Robert grinned uncertainly, all at once suspecting some sort of mad gigantic practical joke. “Bradford’s defecting to Communist China because of my article? I’m that bad a writer?”

“No, of course not. He said—” She stroked a palm across her forehead, suddenly looking weary beyond endurance. “I don’t know what he said. That there’s a climate of opinion leading to repression, or making it possible for repression, something like that. And your article shows that climate of opinion, or emerges out of it. Something. I don’t really know, the ground kept shifting all the time he talked.” She looked directly at Robert, as though the thought had just now occurred to her, and said, “Why didn’t you ever show it to me?”

He felt obscurely embarrassed. “I don’t know, I suppose it’s — it just didn’t occur to me. It doesn’t seem like a man-woman thing, you know? To show you a piece of hack scholarship I wrote.”

“Hack scholarship?”

But he was still gnawing at her last question, and now he said, “No, I’ll tell you why. It’s because my wife — my ex-wife wouldn’t have wanted to see it. She’d have put it down.”

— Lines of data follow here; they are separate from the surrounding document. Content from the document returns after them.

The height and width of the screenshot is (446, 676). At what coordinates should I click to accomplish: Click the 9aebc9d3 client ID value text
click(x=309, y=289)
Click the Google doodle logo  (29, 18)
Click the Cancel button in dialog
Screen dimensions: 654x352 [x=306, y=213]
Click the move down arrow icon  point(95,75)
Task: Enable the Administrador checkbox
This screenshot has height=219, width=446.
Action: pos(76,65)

“I’m not your ex-wife,” Evelyn said, and when he looked at her face her expression was ice cold.

“I know you’re not,” he said. “I’m sorry, old habits die hard.” He reached out and grasped her hand on the tabletop. “I am sorry.”

“Yes,” she said, nodding, and it seemed she had not so much forgiven him as simply put the problem to one side for the moment, there being more urgent things to consider. “I’d like to read it,” she said. “It might help me to understand what Bradford has in mind.”

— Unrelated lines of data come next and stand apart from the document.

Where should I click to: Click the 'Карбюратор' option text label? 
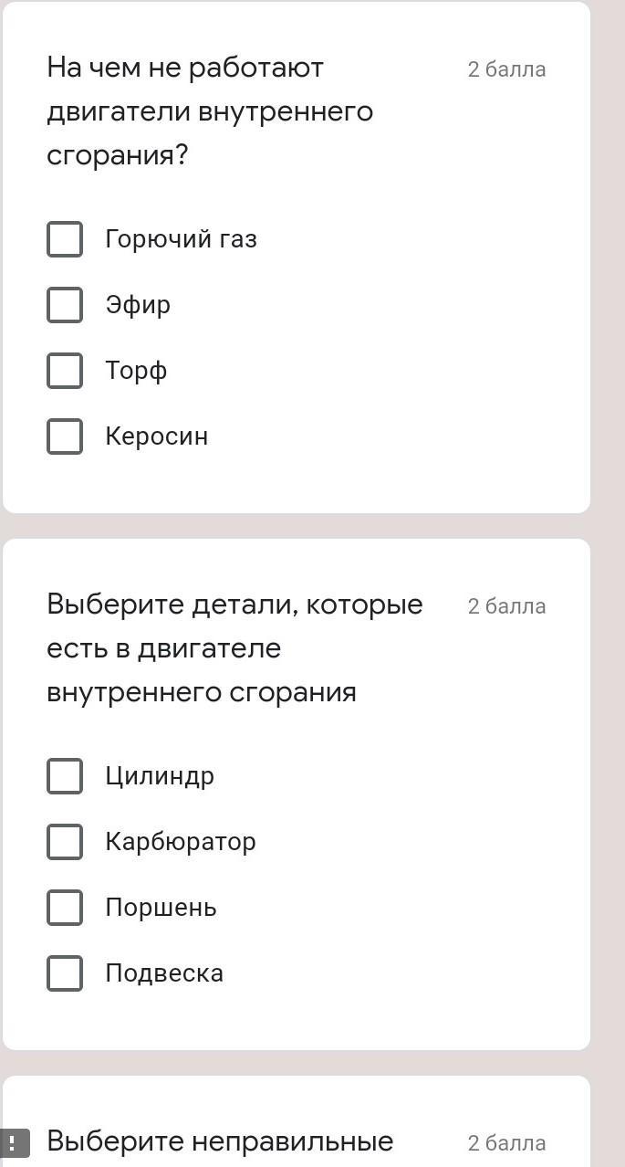point(180,842)
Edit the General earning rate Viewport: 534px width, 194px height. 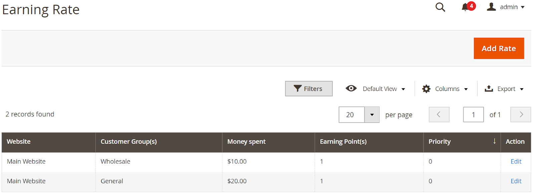pyautogui.click(x=516, y=181)
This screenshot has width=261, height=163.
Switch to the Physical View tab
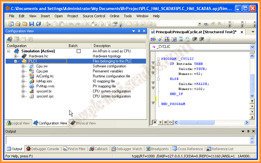click(x=83, y=123)
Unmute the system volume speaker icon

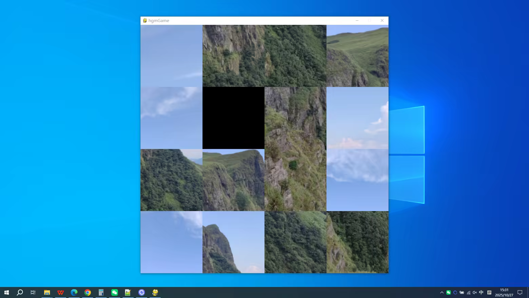(x=475, y=293)
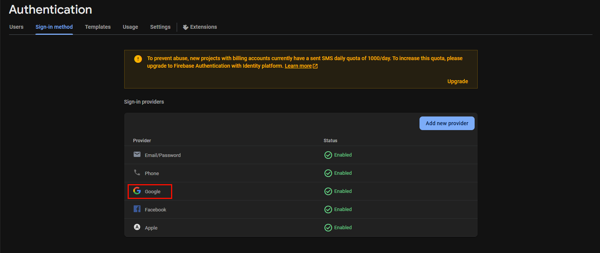Select the Sign-in method tab

tap(54, 27)
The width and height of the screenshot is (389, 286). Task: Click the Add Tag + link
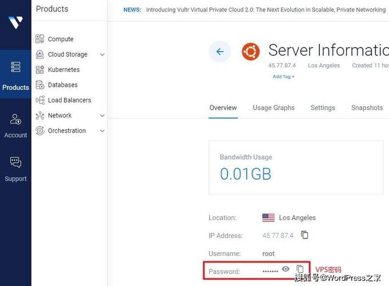point(283,77)
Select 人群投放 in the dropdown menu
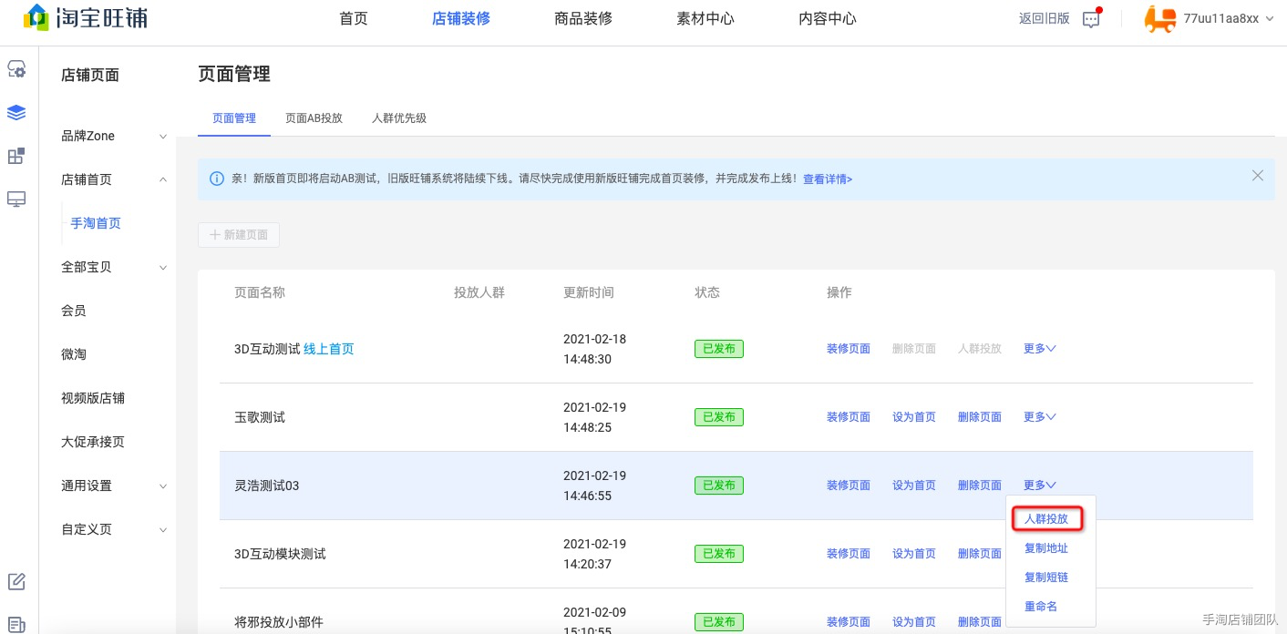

“Sure. I’ll get it for you.” He glanced up at the wall-clock; two-forty. “I have a three o’clock,” he said, “and then I’m done for the day. If you want, I’ll try to get somebody to take the class.”

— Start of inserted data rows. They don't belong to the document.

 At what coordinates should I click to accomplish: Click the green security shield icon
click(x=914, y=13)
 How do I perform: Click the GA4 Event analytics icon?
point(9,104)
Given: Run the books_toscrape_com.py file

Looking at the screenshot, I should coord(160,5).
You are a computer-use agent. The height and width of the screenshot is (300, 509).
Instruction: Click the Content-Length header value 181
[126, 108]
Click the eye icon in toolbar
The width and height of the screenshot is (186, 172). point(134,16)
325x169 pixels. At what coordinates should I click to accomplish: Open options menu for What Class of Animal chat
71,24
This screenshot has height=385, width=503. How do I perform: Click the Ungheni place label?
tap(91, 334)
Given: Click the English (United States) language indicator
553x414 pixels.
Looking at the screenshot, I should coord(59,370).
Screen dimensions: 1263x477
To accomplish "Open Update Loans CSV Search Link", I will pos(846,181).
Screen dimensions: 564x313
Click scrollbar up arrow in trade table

“No, don’t do that. I’ll read the article while you’re gone. And try to think.”

“Think about whether you want me to go talk with Bradford or not.”

“I will. I’m just afraid he’ll stop trusting me, if he finds out I told you. It’s bad enough now, but if he wasn’t talking to me, wasn’t telling me about his plans, that would be even worse.”

Robert released her hand. “I’ll go get the article,” he said, and got to his feet. At the doorway, he stopped and looked back with a sheepish grin to say, “By the way, it was just accepted for publication.” He turned away again before she could choose a response.

ii

They traveled down to Eustace together in his Jaguar, leaving her Mustang in the driveway beside his house, and on the way they talked about his article. Evelyn said, “I do see what Bradford means. It’s a very pessimistic article, isn’t it?”

“I suppose it is,” Robert said. “To tell you the truth, I don’t see much reason for optimism right now.”

“Neither does Bradford. But do you really think America is going to have a dictatorship? I’m sorry, but it sounds awfully far-fetched.”

Robert said, “I think the chances of it are better now than at any other time in the last hundred years, including the Joe McCarthy period. If McCarthy’d had larger ambitions, he might very well have been able to take this country completely apart and put it back together again different.” He glanced at her, in the passenger seat beside him, and looked back out at the highway again, saying, “You know the form of government we have in this country isn’t a natural law, like the shape of a rabbit’s ears, it’s simply an historical accident. A thousand things might have happened along the way to make this country far different from what it is. In fact, at the very beginning we came very close to being a monarchy.”